TASK PROMPT:
Transcribe the entire listing, keeping each word as it is.

DATA SECTION:
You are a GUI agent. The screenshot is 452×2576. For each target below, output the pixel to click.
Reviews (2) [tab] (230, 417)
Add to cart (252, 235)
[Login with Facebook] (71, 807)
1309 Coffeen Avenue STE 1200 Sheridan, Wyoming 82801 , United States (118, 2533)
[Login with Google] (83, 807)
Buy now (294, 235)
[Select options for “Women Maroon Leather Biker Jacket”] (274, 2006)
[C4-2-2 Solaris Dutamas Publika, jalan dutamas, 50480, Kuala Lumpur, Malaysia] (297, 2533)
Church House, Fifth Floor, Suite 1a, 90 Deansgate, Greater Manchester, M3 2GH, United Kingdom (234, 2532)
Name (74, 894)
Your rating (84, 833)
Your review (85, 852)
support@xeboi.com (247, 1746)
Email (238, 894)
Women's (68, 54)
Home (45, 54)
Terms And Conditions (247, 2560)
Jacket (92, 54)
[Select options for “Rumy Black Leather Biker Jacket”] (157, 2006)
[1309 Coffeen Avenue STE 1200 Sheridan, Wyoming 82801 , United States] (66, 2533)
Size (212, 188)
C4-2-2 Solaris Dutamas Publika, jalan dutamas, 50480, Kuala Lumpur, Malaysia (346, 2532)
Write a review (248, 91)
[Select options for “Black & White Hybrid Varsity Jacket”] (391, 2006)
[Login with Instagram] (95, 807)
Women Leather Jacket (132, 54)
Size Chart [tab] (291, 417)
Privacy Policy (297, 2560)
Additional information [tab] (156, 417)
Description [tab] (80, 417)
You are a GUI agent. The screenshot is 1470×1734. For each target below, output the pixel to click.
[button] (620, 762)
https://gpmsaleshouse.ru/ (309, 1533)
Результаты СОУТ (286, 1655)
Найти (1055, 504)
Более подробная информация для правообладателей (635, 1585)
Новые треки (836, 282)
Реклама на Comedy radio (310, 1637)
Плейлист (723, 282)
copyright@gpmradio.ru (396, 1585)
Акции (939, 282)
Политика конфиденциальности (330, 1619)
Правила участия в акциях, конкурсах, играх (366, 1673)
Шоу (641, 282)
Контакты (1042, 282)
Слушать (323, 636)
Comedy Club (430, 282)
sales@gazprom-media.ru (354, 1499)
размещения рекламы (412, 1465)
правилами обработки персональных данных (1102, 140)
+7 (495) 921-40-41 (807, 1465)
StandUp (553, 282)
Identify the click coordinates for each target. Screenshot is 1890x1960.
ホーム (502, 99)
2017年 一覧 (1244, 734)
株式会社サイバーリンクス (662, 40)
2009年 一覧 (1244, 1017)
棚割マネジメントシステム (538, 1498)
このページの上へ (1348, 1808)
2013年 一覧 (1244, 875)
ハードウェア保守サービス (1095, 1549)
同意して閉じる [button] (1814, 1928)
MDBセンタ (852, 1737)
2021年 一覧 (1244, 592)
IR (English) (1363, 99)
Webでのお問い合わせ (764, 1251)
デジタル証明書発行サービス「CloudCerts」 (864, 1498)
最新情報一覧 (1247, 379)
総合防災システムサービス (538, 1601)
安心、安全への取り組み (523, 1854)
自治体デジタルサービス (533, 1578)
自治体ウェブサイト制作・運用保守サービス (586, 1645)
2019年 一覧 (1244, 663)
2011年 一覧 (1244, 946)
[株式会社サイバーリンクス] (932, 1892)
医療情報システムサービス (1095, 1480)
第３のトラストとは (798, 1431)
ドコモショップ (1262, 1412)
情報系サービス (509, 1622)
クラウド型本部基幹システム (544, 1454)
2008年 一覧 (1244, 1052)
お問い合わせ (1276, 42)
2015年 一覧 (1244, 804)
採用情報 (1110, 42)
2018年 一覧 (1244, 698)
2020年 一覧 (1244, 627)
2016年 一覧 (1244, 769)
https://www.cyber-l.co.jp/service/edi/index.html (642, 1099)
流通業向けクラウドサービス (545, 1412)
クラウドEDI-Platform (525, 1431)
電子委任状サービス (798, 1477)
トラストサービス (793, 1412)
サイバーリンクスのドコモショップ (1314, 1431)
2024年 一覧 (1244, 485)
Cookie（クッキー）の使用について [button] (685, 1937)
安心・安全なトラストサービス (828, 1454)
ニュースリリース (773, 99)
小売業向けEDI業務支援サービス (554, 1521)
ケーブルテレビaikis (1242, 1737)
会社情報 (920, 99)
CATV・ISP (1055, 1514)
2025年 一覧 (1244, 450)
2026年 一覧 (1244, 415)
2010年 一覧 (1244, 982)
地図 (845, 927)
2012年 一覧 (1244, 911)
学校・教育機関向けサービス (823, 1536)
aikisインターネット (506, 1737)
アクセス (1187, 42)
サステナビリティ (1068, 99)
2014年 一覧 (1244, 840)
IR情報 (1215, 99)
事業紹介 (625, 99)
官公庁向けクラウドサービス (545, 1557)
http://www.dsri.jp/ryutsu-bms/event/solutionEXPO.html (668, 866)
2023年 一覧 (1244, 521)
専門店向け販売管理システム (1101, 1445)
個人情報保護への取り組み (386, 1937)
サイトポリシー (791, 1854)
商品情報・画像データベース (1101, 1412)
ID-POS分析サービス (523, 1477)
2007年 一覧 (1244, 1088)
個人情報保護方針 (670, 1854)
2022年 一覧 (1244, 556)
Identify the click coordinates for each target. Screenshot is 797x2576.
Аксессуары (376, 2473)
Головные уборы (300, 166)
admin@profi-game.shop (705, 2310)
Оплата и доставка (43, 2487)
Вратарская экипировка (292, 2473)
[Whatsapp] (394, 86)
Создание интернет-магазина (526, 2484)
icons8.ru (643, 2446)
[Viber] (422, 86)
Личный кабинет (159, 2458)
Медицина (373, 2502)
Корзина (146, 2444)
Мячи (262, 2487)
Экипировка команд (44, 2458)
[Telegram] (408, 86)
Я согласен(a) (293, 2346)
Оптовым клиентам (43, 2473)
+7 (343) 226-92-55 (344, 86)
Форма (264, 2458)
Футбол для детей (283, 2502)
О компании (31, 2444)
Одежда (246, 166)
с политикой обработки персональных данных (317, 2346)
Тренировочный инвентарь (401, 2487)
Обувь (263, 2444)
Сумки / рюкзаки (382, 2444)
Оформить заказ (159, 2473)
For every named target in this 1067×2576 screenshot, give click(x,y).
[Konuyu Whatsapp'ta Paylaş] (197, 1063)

RESULT FOR THIS TASK:
You are a GUI agent. The screenshot is 452×2576. For each target below, output the pixel to click.
Reviews (2) [tab] (230, 417)
Add to cart (252, 235)
[Login with Facebook] (71, 807)
1309 Coffeen Avenue STE 1200 Sheridan, Wyoming 82801 , United States (118, 2533)
[Login with Google] (83, 807)
Buy now (294, 235)
[Select options for “Women Maroon Leather Biker Jacket”] (274, 2006)
[C4-2-2 Solaris Dutamas Publika, jalan dutamas, 50480, Kuala Lumpur, Malaysia] (297, 2533)
Church House, Fifth Floor, Suite 1a, 90 Deansgate, Greater Manchester, M3 2GH, United Kingdom (234, 2532)
Name (74, 894)
Your rating (84, 833)
Your review (85, 852)
support@xeboi.com (247, 1746)
Email (238, 894)
Women's (68, 54)
Home (45, 54)
Terms And Conditions (247, 2560)
Jacket (92, 54)
[Select options for “Rumy Black Leather Biker Jacket”] (157, 2006)
[1309 Coffeen Avenue STE 1200 Sheridan, Wyoming 82801 , United States] (66, 2533)
Size (212, 188)
C4-2-2 Solaris Dutamas Publika, jalan dutamas, 50480, Kuala Lumpur, Malaysia (346, 2532)
Write a review (248, 91)
[Select options for “Black & White Hybrid Varsity Jacket”] (391, 2006)
[Login with Instagram] (95, 807)
Women Leather Jacket (132, 54)
Size Chart [tab] (291, 417)
Privacy Policy (297, 2560)
Additional information [tab] (156, 417)
Description [tab] (80, 417)
You are a GUI agent. The screenshot is 1470×1734. For each target below, output the pixel to click.
[button] (620, 762)
https://gpmsaleshouse.ru/ (309, 1533)
Результаты СОУТ (286, 1655)
Найти (1055, 504)
Более подробная информация для правообладателей (635, 1585)
Новые треки (836, 282)
Реклама на Comedy radio (310, 1637)
Плейлист (723, 282)
copyright@gpmradio.ru (396, 1585)
Акции (939, 282)
Политика конфиденциальности (330, 1619)
Правила участия в акциях, конкурсах, играх (366, 1673)
Шоу (641, 282)
Контакты (1042, 282)
Слушать (323, 636)
Comedy Club (430, 282)
sales@gazprom-media.ru (354, 1499)
размещения рекламы (412, 1465)
правилами обработки персональных данных (1102, 140)
+7 (495) 921-40-41 (807, 1465)
StandUp (553, 282)
Identify the click coordinates for each target. Screenshot is 1890x1960.
ホーム (502, 99)
2017年 一覧 (1244, 734)
株式会社サイバーリンクス (662, 40)
2009年 一覧 (1244, 1017)
棚割マネジメントシステム (538, 1498)
このページの上へ (1348, 1808)
2013年 一覧 (1244, 875)
ハードウェア保守サービス (1095, 1549)
同意して閉じる [button] (1814, 1928)
MDBセンタ (852, 1737)
2021年 一覧 (1244, 592)
IR (English) (1363, 99)
Webでのお問い合わせ (764, 1251)
デジタル証明書発行サービス「CloudCerts」 (864, 1498)
最新情報一覧 (1247, 379)
総合防災システムサービス (538, 1601)
安心、安全への取り組み (523, 1854)
自治体デジタルサービス (533, 1578)
自治体ウェブサイト制作・運用保守サービス (586, 1645)
2019年 一覧 (1244, 663)
2011年 一覧 (1244, 946)
[株式会社サイバーリンクス] (932, 1892)
医療情報システムサービス (1095, 1480)
第３のトラストとは (798, 1431)
ドコモショップ (1262, 1412)
情報系サービス (509, 1622)
クラウド型本部基幹システム (544, 1454)
2008年 一覧 (1244, 1052)
お問い合わせ (1276, 42)
2015年 一覧 (1244, 804)
採用情報 (1110, 42)
2018年 一覧 (1244, 698)
2020年 一覧 (1244, 627)
2016年 一覧 (1244, 769)
https://www.cyber-l.co.jp/service/edi/index.html (642, 1099)
流通業向けクラウドサービス (545, 1412)
クラウドEDI-Platform (525, 1431)
電子委任状サービス (798, 1477)
トラストサービス (793, 1412)
サイバーリンクスのドコモショップ (1314, 1431)
2024年 一覧 (1244, 485)
Cookie（クッキー）の使用について [button] (685, 1937)
安心・安全なトラストサービス (828, 1454)
ニュースリリース (773, 99)
小売業向けEDI業務支援サービス (554, 1521)
ケーブルテレビaikis (1242, 1737)
会社情報 (920, 99)
CATV・ISP (1055, 1514)
2025年 一覧 (1244, 450)
2026年 一覧 (1244, 415)
2010年 一覧 (1244, 982)
地図 (845, 927)
2012年 一覧 (1244, 911)
学校・教育機関向けサービス (823, 1536)
aikisインターネット (506, 1737)
アクセス (1187, 42)
サステナビリティ (1068, 99)
2014年 一覧 (1244, 840)
IR情報 (1215, 99)
事業紹介 (625, 99)
官公庁向けクラウドサービス (545, 1557)
http://www.dsri.jp/ryutsu-bms/event/solutionEXPO.html (668, 866)
2023年 一覧 (1244, 521)
専門店向け販売管理システム (1101, 1445)
個人情報保護への取り組み (386, 1937)
サイトポリシー (791, 1854)
商品情報・画像データベース (1101, 1412)
ID-POS分析サービス (523, 1477)
2007年 一覧 (1244, 1088)
個人情報保護方針 (670, 1854)
2022年 一覧 (1244, 556)
Identify the click coordinates for each target. Screenshot is 797x2576.
Аксессуары (376, 2473)
Головные уборы (300, 166)
admin@profi-game.shop (705, 2310)
Оплата и доставка (43, 2487)
Вратарская экипировка (292, 2473)
[Whatsapp] (394, 86)
Создание интернет-магазина (526, 2484)
icons8.ru (643, 2446)
[Viber] (422, 86)
Личный кабинет (159, 2458)
Медицина (373, 2502)
Корзина (146, 2444)
Мячи (262, 2487)
Экипировка команд (44, 2458)
[Telegram] (408, 86)
Я согласен(a) (293, 2346)
Оптовым клиентам (43, 2473)
+7 (343) 226-92-55 (344, 86)
Форма (264, 2458)
Футбол для детей (283, 2502)
О компании (31, 2444)
Одежда (246, 166)
с политикой обработки персональных данных (317, 2346)
Тренировочный инвентарь (401, 2487)
Обувь (263, 2444)
Сумки / рюкзаки (382, 2444)
Оформить заказ (159, 2473)
For every named target in this 1067×2576 screenshot, give click(x,y).
[Konuyu Whatsapp'ta Paylaş] (197, 1063)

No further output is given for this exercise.